======== Listed records
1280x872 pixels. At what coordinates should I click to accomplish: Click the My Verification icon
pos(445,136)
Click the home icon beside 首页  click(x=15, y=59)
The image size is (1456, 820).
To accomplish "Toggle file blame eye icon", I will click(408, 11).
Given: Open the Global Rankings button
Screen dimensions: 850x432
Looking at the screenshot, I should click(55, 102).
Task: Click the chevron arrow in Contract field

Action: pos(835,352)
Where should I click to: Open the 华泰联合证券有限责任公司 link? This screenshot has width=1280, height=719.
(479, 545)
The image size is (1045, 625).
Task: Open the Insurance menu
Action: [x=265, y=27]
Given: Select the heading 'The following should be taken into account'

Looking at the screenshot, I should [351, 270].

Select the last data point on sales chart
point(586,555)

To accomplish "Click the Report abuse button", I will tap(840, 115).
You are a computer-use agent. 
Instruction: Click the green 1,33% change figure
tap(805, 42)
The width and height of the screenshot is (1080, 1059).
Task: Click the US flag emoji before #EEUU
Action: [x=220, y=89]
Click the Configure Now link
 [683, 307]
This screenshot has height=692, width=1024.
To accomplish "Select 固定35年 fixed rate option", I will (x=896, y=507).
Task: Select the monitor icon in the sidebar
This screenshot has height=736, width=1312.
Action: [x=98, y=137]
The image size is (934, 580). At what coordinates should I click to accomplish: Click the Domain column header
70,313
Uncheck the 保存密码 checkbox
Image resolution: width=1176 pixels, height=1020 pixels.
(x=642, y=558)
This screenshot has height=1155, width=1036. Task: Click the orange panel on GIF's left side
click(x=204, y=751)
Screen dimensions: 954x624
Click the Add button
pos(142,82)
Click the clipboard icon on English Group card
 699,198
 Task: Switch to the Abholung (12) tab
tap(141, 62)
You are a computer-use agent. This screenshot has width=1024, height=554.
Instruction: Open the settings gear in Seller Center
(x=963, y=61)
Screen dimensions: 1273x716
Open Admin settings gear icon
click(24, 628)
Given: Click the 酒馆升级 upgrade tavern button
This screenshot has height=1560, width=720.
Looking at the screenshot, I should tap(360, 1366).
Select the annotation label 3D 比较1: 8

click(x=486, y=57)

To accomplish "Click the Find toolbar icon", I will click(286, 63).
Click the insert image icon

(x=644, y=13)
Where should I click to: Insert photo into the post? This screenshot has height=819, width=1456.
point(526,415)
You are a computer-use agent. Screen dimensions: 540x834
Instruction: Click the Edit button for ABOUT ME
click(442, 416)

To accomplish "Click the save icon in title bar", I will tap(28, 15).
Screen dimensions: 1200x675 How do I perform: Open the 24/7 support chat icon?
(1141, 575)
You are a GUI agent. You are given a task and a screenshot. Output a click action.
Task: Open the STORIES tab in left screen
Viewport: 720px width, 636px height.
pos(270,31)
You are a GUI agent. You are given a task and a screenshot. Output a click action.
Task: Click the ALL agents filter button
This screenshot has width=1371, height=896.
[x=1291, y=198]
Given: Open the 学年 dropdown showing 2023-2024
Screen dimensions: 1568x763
================
-- Written exercise --
Return the rows above verbatim, starting with the line that contains "Click the clipboard" and going on through the line that contains "(x=963, y=61)", both included.

-- The response --
Click the clipboard icon on English Group card
 699,198
 Task: Switch to the Abholung (12) tab
tap(141, 62)
You are a computer-use agent. This screenshot has width=1024, height=554.
Instruction: Open the settings gear in Seller Center
(x=963, y=61)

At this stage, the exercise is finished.